For years I heard tell that HUNDRA was a better than usual example of
the genre, but having fallen victim to such claims in the past and being
burned by such recommended films (CONQUEST and HAWK THE SLAYER among
them) I never bothered to check it out even when it periodically turned
up on cable or VHS. Then I went to Manhattan’s esteemed Kim’s Video on
Sunday afternoon and found HUNDRA just released on DVD with the
accompanying soundtrack album (by one of my favorite composers, lifetime
achievement Oscar Winner Ennio Morricone!!!), and at $15.95 I figured
it was worth taking a chance on. And I was absolutely right.
HUNDRA opens with a narration about a tribe of warrior women who happily
live apart from men (requiring them only for reproductive purposes and
giving away any male offspring), and how the strongest of their number,
the uncouth and unkempt Hundra (Laurene Landon), has left on a hunting
mission. Once Hundra’s out of sight we see their village attacked for no
reason whatsoever by a bunch of helmeted male assholes who worship the
bull, the ultimate symbol of manliness. The women put up one hell of a
fight, but they are soon mercilessly raped and slaughtered, leaving the
returning Hundra as the next-to-last survivor of the tribe. After
killing fifteen of the men who destroyed her people, Hundra visits the
cave retreat of the tribe’s aged holy woman for advice on what to do
next with her life and isn’t very happy with what she hears: in order to
perpetuate her tribe, she must make flaming Osh-Osh with a man (YECCH!)
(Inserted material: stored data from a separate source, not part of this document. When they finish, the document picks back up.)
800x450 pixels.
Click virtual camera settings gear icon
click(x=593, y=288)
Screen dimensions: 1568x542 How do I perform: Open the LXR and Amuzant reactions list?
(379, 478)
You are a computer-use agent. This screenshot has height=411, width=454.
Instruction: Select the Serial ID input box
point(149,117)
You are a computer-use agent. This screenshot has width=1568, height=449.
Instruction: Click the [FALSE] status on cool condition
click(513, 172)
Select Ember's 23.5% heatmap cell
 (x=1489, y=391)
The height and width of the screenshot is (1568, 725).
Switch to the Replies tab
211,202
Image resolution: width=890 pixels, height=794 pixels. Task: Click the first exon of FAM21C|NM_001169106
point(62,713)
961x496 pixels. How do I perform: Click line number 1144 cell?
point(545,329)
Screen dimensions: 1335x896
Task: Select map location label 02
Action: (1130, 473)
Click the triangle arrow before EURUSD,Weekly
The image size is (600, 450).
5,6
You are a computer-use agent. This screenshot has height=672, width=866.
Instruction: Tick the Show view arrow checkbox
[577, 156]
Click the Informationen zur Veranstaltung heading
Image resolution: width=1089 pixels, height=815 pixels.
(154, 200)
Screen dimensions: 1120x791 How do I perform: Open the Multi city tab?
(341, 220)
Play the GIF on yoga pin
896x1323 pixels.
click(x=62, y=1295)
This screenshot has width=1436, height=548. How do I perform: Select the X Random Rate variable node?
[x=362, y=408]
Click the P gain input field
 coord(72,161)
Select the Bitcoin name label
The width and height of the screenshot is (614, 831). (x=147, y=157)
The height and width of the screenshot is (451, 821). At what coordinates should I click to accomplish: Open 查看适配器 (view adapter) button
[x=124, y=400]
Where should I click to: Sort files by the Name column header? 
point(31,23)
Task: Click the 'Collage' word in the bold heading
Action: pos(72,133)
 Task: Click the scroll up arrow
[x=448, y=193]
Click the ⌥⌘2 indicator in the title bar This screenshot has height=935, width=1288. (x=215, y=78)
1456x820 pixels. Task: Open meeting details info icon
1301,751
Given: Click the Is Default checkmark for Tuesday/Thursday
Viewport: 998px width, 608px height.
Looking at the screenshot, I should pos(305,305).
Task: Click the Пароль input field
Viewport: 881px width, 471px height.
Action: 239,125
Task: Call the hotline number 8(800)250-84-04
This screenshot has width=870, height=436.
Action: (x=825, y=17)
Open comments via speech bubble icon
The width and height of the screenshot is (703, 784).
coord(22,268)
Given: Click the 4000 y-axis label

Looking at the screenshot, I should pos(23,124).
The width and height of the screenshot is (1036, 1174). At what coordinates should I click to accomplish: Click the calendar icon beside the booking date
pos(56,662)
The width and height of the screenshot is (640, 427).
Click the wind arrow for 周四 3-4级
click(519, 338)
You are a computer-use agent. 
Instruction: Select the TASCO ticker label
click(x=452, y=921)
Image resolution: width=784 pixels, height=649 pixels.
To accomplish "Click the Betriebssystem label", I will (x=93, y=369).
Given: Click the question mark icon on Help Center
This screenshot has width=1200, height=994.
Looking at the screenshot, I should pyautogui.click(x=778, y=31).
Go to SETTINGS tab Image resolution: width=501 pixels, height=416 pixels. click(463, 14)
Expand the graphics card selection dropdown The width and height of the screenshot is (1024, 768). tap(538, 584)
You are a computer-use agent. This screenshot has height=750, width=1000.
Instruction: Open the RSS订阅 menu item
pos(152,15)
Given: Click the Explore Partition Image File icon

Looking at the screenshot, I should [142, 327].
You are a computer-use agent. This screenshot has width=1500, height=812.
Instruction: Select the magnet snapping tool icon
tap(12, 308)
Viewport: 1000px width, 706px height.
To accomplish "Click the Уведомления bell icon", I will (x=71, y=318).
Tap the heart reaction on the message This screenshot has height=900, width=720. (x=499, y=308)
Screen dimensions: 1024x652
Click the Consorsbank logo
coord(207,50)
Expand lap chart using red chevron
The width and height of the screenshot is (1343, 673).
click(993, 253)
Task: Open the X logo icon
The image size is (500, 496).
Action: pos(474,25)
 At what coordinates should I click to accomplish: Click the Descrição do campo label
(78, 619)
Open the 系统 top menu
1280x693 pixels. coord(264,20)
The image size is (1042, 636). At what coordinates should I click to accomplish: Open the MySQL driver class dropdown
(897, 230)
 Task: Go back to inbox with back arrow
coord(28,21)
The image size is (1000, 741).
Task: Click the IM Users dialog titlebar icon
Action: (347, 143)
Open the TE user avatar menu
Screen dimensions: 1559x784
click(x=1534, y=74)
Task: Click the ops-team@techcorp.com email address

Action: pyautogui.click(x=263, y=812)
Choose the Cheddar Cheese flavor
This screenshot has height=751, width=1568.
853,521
and give birth to a girl child. A man-hater to the core, a disgusted
Hundra declares “No man shall penetrate my body, either with a sword or
himself!” — you GO, girl! — but she can’t let her people die so she
butches up and sets off with her faithful (if cowardly) dog, Beast, on a
literal quest for dick.
After being accosted by a warrior midget (?), our girl encounters a
drunken, flatulent barbarian dude and attempts to hump him, solely so
she can get the noxious deed over with, but his patriarchal assholism
earns him a righteous ass-kicking. Undeterred, Hundra heads to the
nearest city in search of worthy genetic material and finds it to be the
home of those bull-worshipping pricks, run by a priest who enlists the
town’s unwilling young women to be trained to service the needs of
warlords in the local temple. Needless to say, that shit don’t sit too
well with Hundra, so after preventing some soldiers from abducting a
girl, the blonde warrior intentionally starts some shit with the
authorities in order to hit the temple and teach the harem a thing or
two about feminism. After a swashbuckling battle that would have been
right at home in THE ADVENTURES OF ROBIN HOOD, Hundra falls through the
roof of a handsome, kindly doctor and swiftly finds her loincloth to be a
very humid place indeed. When the guy refuses to submit to her demands
(made at dagger-point), Hundra has a change of plans and decides that
maybe she could learn from the temple women how to appeal to the doctor
instead of scaring the shit out of him. Once at the temple, Hundra
pretends to submit to her docility and grooming training, all the while
teaching her companions about their own self-worth and sneaking out for
house calls with the doc. And when the mighty Hundra finds herself
pregnant, the shit really hits the fan!
Somehow
finding the perfect balance between humor and adventure, HUNDRA is a
hoot from start to finish, and star Laurene Landon’s athletic skills
more than make up for her thespic deficiencies, allowing her to come off
like a less-polished Errol Flynn. It’s cheap, silly, and even kinda
stupid, but it’s a perfect Saturday afternoon popcorn-muncher that’s a
proto-XENA must for all the little girls out there; sure, it’s rated R
and has a smattering of nudity (the raping thankfully takes place
off-camera, so the flesh on display is a bit of casualness in the harem
and a loony bit with a bare-nekkid Hundra riding her horse in the
surf), but it’s a great lesson on taking no shit from patriarchal
douchebags and doing what needs to be done for the greater good, namely
getting knocked up by a total stranger you tried to coerce with sharp
objects. Heartwarming stuff, indeed.